Item-finding records
****************************************

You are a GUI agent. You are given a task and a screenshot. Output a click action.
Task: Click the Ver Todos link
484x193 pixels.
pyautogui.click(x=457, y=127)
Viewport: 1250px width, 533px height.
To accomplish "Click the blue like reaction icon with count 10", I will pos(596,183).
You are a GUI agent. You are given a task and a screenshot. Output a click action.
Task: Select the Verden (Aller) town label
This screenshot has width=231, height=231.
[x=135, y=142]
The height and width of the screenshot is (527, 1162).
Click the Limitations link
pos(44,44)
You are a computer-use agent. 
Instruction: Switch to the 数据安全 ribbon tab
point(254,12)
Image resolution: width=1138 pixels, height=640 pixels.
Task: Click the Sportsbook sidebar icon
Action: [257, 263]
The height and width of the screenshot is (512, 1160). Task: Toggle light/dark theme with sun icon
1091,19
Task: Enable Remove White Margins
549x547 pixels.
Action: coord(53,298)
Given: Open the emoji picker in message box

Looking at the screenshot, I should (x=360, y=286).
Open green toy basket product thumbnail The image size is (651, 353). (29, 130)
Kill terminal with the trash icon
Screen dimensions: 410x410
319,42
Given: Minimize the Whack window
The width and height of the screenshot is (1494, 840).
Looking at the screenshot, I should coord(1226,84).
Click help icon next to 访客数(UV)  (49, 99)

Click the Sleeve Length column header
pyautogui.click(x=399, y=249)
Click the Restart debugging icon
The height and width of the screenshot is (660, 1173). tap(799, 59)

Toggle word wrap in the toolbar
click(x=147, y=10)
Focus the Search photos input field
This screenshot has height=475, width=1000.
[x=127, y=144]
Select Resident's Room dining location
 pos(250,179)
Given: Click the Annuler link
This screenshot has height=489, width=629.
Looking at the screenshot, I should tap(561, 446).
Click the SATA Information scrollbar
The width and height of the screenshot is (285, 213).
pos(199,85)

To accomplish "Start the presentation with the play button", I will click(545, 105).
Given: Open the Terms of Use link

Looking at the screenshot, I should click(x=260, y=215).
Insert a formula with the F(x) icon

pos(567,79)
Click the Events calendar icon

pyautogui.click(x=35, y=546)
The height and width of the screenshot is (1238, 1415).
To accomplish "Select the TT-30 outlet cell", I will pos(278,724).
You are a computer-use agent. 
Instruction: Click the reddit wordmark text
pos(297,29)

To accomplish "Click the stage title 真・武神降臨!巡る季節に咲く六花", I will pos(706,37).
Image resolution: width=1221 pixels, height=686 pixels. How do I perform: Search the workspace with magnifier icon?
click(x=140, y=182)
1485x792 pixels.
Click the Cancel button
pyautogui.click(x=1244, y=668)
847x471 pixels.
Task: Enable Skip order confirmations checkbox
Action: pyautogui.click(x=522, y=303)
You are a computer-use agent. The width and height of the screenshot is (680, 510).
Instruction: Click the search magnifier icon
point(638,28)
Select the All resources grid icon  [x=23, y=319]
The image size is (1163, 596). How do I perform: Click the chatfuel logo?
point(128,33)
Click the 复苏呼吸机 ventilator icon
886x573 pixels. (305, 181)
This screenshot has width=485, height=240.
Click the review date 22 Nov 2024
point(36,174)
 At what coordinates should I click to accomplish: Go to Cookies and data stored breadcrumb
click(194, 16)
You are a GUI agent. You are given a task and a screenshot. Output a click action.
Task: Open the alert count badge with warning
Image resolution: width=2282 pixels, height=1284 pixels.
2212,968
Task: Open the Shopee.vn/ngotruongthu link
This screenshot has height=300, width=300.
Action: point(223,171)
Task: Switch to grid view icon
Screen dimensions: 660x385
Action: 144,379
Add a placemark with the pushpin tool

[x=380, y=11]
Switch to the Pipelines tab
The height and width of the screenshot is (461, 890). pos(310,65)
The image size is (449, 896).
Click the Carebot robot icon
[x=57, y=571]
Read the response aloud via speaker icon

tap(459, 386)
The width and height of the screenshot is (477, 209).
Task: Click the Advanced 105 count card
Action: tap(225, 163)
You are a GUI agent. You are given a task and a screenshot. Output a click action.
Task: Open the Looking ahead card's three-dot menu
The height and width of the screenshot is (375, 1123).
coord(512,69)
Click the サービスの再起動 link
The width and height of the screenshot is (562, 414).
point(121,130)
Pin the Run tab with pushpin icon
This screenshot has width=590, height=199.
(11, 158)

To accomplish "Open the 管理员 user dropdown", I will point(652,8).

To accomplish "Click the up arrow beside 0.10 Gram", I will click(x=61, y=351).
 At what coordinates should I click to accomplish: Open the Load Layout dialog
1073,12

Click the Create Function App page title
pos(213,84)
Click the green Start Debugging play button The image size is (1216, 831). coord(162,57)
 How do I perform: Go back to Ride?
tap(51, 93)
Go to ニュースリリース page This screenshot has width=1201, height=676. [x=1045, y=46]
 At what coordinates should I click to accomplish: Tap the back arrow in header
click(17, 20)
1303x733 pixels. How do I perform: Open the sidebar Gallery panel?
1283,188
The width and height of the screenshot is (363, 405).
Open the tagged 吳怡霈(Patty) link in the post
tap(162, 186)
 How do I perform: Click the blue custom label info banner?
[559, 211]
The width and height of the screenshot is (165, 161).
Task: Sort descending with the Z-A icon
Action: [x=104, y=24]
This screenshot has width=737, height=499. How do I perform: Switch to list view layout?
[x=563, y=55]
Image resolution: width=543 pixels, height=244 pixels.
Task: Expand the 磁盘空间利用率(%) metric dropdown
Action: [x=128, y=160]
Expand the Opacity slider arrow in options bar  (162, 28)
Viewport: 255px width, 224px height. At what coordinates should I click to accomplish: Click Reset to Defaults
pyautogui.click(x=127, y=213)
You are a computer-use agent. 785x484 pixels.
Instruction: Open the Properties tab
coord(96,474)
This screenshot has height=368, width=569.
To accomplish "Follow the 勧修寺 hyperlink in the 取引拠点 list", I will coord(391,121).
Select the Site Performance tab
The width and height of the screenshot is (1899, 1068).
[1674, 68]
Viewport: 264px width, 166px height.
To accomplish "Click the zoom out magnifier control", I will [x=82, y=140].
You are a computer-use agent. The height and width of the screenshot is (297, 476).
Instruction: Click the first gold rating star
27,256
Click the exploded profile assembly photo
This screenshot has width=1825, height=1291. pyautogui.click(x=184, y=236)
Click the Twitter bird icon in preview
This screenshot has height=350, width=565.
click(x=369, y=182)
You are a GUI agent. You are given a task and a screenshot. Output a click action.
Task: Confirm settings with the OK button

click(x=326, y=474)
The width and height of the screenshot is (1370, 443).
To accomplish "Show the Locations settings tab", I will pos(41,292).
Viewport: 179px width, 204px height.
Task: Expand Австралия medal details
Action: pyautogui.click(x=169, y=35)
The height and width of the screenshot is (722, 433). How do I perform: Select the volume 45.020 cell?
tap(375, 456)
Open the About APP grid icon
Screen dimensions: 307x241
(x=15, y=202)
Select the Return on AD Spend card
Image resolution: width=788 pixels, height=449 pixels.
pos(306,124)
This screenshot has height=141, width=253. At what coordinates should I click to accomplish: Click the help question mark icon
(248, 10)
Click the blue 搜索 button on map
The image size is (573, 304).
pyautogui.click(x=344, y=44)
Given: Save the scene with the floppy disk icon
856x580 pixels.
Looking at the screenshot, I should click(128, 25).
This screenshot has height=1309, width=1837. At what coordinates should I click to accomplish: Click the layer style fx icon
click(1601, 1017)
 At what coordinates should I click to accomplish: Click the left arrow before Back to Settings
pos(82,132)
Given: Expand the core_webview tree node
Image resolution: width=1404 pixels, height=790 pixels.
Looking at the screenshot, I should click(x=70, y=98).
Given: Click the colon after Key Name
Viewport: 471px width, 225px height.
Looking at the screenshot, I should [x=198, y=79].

****************************************

(Aim) Can you rewrite every one of the items above, swapping "Given:" for "Task:" each time it appears and leaving everything else unchanged?

(Answer to this task)
You are a GUI agent. You are given a task and a screenshot. Output a click action.
Task: Click the Ver Todos link
484x193 pixels.
pyautogui.click(x=457, y=127)
Viewport: 1250px width, 533px height.
To accomplish "Click the blue like reaction icon with count 10", I will pos(596,183).
You are a GUI agent. You are given a task and a screenshot. Output a click action.
Task: Select the Verden (Aller) town label
This screenshot has width=231, height=231.
[x=135, y=142]
The height and width of the screenshot is (527, 1162).
Click the Limitations link
pos(44,44)
You are a computer-use agent. 
Instruction: Switch to the 数据安全 ribbon tab
point(254,12)
Image resolution: width=1138 pixels, height=640 pixels.
Task: Click the Sportsbook sidebar icon
Action: [257, 263]
The height and width of the screenshot is (512, 1160). Task: Toggle light/dark theme with sun icon
1091,19
Task: Enable Remove White Margins
549x547 pixels.
Action: coord(53,298)
Task: Open the emoji picker in message box

Looking at the screenshot, I should (x=360, y=286).
Open green toy basket product thumbnail The image size is (651, 353). (29, 130)
Kill terminal with the trash icon
Screen dimensions: 410x410
319,42
Task: Minimize the Whack window
The width and height of the screenshot is (1494, 840).
Looking at the screenshot, I should coord(1226,84).
Click help icon next to 访客数(UV)  (49, 99)

Click the Sleeve Length column header
pyautogui.click(x=399, y=249)
Click the Restart debugging icon
The height and width of the screenshot is (660, 1173). tap(799, 59)

Toggle word wrap in the toolbar
click(x=147, y=10)
Focus the Search photos input field
This screenshot has height=475, width=1000.
[x=127, y=144]
Select Resident's Room dining location
 pos(250,179)
Task: Click the Annuler link
This screenshot has height=489, width=629.
Looking at the screenshot, I should tap(561, 446).
Click the SATA Information scrollbar
The width and height of the screenshot is (285, 213).
pos(199,85)

To accomplish "Start the presentation with the play button", I will click(545, 105).
Task: Open the Terms of Use link

Looking at the screenshot, I should click(x=260, y=215).
Insert a formula with the F(x) icon

pos(567,79)
Click the Events calendar icon

pyautogui.click(x=35, y=546)
The height and width of the screenshot is (1238, 1415).
To accomplish "Select the TT-30 outlet cell", I will pos(278,724).
You are a computer-use agent. 
Instruction: Click the reddit wordmark text
pos(297,29)

To accomplish "Click the stage title 真・武神降臨!巡る季節に咲く六花", I will pos(706,37).
Image resolution: width=1221 pixels, height=686 pixels. How do I perform: Search the workspace with magnifier icon?
click(x=140, y=182)
1485x792 pixels.
Click the Cancel button
pyautogui.click(x=1244, y=668)
847x471 pixels.
Task: Enable Skip order confirmations checkbox
Action: pyautogui.click(x=522, y=303)
You are a computer-use agent. The width and height of the screenshot is (680, 510).
Instruction: Click the search magnifier icon
point(638,28)
Select the All resources grid icon  [x=23, y=319]
The image size is (1163, 596). How do I perform: Click the chatfuel logo?
point(128,33)
Click the 复苏呼吸机 ventilator icon
886x573 pixels. (305, 181)
This screenshot has width=485, height=240.
Click the review date 22 Nov 2024
point(36,174)
 At what coordinates should I click to accomplish: Go to Cookies and data stored breadcrumb
click(194, 16)
You are a GUI agent. You are given a task and a screenshot. Output a click action.
Task: Open the alert count badge with warning
Image resolution: width=2282 pixels, height=1284 pixels.
2212,968
Task: Open the Shopee.vn/ngotruongthu link
This screenshot has height=300, width=300.
Action: point(223,171)
Task: Switch to grid view icon
Screen dimensions: 660x385
Action: 144,379
Add a placemark with the pushpin tool

[x=380, y=11]
Switch to the Pipelines tab
The height and width of the screenshot is (461, 890). pos(310,65)
The image size is (449, 896).
Click the Carebot robot icon
[x=57, y=571]
Read the response aloud via speaker icon

tap(459, 386)
The width and height of the screenshot is (477, 209).
Task: Click the Advanced 105 count card
Action: tap(225, 163)
You are a GUI agent. You are given a task and a screenshot. Output a click action.
Task: Open the Looking ahead card's three-dot menu
The height and width of the screenshot is (375, 1123).
coord(512,69)
Click the サービスの再起動 link
The width and height of the screenshot is (562, 414).
point(121,130)
Pin the Run tab with pushpin icon
This screenshot has width=590, height=199.
(11, 158)

To accomplish "Open the 管理员 user dropdown", I will point(652,8).

To accomplish "Click the up arrow beside 0.10 Gram", I will click(x=61, y=351).
 At what coordinates should I click to accomplish: Open the Load Layout dialog
1073,12

Click the Create Function App page title
pos(213,84)
Click the green Start Debugging play button The image size is (1216, 831). coord(162,57)
 How do I perform: Go back to Ride?
tap(51, 93)
Go to ニュースリリース page This screenshot has width=1201, height=676. [x=1045, y=46]
 At what coordinates should I click to accomplish: Tap the back arrow in header
click(17, 20)
1303x733 pixels. How do I perform: Open the sidebar Gallery panel?
1283,188
The width and height of the screenshot is (363, 405).
Open the tagged 吳怡霈(Patty) link in the post
tap(162, 186)
 How do I perform: Click the blue custom label info banner?
[559, 211]
The width and height of the screenshot is (165, 161).
Task: Sort descending with the Z-A icon
Action: [x=104, y=24]
This screenshot has width=737, height=499. How do I perform: Switch to list view layout?
[x=563, y=55]
Image resolution: width=543 pixels, height=244 pixels.
Task: Expand the 磁盘空间利用率(%) metric dropdown
Action: [x=128, y=160]
Expand the Opacity slider arrow in options bar  (162, 28)
Viewport: 255px width, 224px height. At what coordinates should I click to accomplish: Click Reset to Defaults
pyautogui.click(x=127, y=213)
You are a computer-use agent. 785x484 pixels.
Instruction: Open the Properties tab
coord(96,474)
This screenshot has height=368, width=569.
To accomplish "Follow the 勧修寺 hyperlink in the 取引拠点 list", I will coord(391,121).
Select the Site Performance tab
The width and height of the screenshot is (1899, 1068).
[1674, 68]
Viewport: 264px width, 166px height.
To accomplish "Click the zoom out magnifier control", I will [x=82, y=140].
You are a computer-use agent. The height and width of the screenshot is (297, 476).
Instruction: Click the first gold rating star
27,256
Click the exploded profile assembly photo
This screenshot has width=1825, height=1291. pyautogui.click(x=184, y=236)
Click the Twitter bird icon in preview
This screenshot has height=350, width=565.
click(x=369, y=182)
You are a GUI agent. You are given a task and a screenshot. Output a click action.
Task: Confirm settings with the OK button

click(x=326, y=474)
The width and height of the screenshot is (1370, 443).
To accomplish "Show the Locations settings tab", I will pos(41,292).
Viewport: 179px width, 204px height.
Task: Expand Австралия medal details
Action: pyautogui.click(x=169, y=35)
The height and width of the screenshot is (722, 433). How do I perform: Select the volume 45.020 cell?
tap(375, 456)
Open the About APP grid icon
Screen dimensions: 307x241
(x=15, y=202)
Select the Return on AD Spend card
Image resolution: width=788 pixels, height=449 pixels.
pos(306,124)
This screenshot has height=141, width=253. At what coordinates should I click to accomplish: Click the help question mark icon
(248, 10)
Click the blue 搜索 button on map
The image size is (573, 304).
pyautogui.click(x=344, y=44)
Task: Save the scene with the floppy disk icon
856x580 pixels.
Looking at the screenshot, I should click(128, 25).
This screenshot has height=1309, width=1837. At what coordinates should I click to accomplish: Click the layer style fx icon
click(1601, 1017)
 At what coordinates should I click to accomplish: Click the left arrow before Back to Settings
pos(82,132)
Task: Expand the core_webview tree node
Image resolution: width=1404 pixels, height=790 pixels.
Looking at the screenshot, I should click(x=70, y=98).
Task: Click the colon after Key Name
Viewport: 471px width, 225px height.
Looking at the screenshot, I should [x=198, y=79].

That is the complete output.